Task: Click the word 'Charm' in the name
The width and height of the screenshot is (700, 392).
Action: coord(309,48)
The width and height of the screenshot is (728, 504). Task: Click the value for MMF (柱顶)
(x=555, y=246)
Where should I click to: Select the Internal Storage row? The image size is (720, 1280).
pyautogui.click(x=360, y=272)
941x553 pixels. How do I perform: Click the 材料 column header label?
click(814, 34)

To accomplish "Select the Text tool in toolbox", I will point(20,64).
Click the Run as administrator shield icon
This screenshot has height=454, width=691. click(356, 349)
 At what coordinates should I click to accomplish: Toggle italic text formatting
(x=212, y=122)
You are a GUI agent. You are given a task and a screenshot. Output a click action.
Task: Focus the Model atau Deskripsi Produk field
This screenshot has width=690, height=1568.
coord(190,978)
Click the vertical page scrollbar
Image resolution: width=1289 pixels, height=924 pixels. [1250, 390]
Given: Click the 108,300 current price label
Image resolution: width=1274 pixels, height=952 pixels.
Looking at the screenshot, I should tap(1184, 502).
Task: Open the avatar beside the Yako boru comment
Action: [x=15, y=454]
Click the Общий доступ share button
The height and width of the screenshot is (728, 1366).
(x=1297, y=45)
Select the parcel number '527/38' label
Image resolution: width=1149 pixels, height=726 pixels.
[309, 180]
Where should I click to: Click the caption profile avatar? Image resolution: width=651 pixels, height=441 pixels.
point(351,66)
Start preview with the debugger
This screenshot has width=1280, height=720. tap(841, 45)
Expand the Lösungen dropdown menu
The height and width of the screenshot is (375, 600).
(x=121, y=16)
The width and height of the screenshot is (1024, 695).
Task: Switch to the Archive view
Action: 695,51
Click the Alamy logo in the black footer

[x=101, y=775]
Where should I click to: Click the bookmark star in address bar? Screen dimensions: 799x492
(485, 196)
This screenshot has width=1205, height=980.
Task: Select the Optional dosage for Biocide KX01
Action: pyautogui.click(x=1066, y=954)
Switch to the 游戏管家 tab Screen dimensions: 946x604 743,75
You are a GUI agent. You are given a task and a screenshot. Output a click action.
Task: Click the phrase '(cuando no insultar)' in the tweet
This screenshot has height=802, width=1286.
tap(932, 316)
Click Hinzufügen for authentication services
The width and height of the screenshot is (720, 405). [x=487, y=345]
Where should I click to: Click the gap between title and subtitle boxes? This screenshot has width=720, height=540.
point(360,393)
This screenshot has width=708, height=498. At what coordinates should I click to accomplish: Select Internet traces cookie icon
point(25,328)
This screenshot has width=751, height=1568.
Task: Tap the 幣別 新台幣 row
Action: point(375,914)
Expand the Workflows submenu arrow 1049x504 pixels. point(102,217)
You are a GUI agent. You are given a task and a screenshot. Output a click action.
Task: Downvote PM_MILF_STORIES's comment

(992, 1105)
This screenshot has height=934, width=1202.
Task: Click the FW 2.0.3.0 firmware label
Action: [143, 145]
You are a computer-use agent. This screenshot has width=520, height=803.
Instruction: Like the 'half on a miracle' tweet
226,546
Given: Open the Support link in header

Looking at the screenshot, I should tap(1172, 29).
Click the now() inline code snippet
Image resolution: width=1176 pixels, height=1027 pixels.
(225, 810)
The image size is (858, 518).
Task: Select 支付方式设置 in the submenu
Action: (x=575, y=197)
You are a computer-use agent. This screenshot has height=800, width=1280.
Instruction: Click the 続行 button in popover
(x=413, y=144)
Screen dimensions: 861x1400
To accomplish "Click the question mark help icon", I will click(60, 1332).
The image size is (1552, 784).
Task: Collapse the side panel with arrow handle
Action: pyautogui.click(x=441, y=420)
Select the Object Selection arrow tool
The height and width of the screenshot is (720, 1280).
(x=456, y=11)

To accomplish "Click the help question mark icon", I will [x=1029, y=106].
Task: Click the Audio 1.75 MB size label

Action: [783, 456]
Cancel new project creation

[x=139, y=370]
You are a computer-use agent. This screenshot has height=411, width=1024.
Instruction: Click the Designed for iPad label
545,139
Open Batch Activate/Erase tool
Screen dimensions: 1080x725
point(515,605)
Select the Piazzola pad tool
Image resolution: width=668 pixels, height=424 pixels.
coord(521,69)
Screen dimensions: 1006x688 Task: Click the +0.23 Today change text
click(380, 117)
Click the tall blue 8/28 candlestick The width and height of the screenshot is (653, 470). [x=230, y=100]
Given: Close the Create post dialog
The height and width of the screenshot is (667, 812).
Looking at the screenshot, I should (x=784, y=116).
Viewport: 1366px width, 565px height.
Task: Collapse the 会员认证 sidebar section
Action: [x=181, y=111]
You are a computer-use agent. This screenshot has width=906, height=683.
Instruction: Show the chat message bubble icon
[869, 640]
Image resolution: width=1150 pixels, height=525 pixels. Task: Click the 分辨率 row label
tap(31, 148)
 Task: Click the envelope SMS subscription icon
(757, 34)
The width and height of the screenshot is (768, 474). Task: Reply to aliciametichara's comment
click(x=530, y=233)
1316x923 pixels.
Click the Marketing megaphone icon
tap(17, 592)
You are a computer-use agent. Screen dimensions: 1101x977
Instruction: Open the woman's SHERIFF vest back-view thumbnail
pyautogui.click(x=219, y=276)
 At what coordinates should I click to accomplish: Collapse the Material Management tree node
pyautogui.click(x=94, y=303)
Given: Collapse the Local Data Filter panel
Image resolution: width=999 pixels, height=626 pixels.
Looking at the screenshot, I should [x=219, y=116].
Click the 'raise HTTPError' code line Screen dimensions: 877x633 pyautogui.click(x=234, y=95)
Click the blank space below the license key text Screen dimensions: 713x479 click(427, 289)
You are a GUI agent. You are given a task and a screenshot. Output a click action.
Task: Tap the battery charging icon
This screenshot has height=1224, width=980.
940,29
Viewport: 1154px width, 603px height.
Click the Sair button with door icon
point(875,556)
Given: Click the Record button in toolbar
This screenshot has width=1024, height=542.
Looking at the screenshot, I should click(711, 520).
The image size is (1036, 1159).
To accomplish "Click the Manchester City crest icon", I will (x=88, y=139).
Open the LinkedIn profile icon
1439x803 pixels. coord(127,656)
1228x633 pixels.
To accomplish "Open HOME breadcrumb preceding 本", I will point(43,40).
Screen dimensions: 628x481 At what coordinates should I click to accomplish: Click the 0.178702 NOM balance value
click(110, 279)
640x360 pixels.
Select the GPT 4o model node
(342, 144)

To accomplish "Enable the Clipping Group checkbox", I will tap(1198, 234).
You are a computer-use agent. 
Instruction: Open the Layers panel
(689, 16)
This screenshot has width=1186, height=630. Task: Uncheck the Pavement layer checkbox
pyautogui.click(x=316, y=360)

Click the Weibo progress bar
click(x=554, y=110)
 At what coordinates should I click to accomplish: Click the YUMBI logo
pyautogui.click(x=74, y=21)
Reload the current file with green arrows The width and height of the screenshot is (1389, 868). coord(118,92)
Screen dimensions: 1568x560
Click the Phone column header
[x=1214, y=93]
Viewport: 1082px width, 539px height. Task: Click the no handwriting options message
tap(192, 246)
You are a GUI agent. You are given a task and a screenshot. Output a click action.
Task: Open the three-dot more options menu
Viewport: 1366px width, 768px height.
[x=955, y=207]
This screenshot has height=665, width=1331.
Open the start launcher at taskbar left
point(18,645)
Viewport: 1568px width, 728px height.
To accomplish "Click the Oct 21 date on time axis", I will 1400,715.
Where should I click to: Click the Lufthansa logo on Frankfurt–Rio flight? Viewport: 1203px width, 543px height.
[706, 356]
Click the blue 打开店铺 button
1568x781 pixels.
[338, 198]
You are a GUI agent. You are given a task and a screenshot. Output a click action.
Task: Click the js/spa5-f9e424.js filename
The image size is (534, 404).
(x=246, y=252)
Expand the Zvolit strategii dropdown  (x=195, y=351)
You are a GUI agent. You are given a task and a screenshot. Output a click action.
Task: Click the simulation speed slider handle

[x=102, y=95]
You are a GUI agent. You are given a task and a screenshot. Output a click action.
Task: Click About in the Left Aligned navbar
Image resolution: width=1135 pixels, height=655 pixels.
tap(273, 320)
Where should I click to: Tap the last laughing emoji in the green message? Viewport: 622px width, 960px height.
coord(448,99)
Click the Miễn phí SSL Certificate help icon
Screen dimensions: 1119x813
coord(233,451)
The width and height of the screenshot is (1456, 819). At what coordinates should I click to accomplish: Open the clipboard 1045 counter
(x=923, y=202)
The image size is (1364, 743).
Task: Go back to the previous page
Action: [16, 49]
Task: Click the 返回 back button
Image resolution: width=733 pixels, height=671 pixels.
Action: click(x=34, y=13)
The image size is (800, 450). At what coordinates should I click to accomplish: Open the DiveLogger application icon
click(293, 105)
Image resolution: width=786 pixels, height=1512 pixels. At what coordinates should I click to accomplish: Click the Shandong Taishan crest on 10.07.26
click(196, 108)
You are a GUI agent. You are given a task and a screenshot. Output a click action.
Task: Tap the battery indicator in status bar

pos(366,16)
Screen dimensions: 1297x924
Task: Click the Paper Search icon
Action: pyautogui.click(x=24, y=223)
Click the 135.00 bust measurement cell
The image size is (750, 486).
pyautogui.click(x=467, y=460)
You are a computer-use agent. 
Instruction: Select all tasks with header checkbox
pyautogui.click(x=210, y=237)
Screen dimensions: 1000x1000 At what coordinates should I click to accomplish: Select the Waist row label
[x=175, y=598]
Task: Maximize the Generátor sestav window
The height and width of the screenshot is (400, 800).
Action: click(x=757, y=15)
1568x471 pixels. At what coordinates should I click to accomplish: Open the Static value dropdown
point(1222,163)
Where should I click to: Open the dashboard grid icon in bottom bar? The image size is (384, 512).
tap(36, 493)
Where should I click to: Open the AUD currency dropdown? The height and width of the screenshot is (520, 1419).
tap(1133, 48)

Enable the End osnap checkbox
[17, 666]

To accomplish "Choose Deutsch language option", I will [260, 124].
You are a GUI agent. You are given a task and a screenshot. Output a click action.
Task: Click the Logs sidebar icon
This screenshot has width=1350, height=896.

---*---

-- Your task --
The required answer is the run of lines above, starting at the line with "640x360 pixels." and ending at the line with "Task: Open the three-dot more options menu", reproduced exactly with both ends.

-- Answer --
640x360 pixels.
Select the GPT 4o model node
(342, 144)

To accomplish "Enable the Clipping Group checkbox", I will tap(1198, 234).
You are a computer-use agent. 
Instruction: Open the Layers panel
(689, 16)
This screenshot has width=1186, height=630. Task: Uncheck the Pavement layer checkbox
pyautogui.click(x=316, y=360)

Click the Weibo progress bar
click(x=554, y=110)
 At what coordinates should I click to accomplish: Click the YUMBI logo
pyautogui.click(x=74, y=21)
Reload the current file with green arrows The width and height of the screenshot is (1389, 868). coord(118,92)
Screen dimensions: 1568x560
Click the Phone column header
[x=1214, y=93]
Viewport: 1082px width, 539px height. Task: Click the no handwriting options message
tap(192, 246)
You are a GUI agent. You are given a task and a screenshot. Output a click action.
Task: Open the three-dot more options menu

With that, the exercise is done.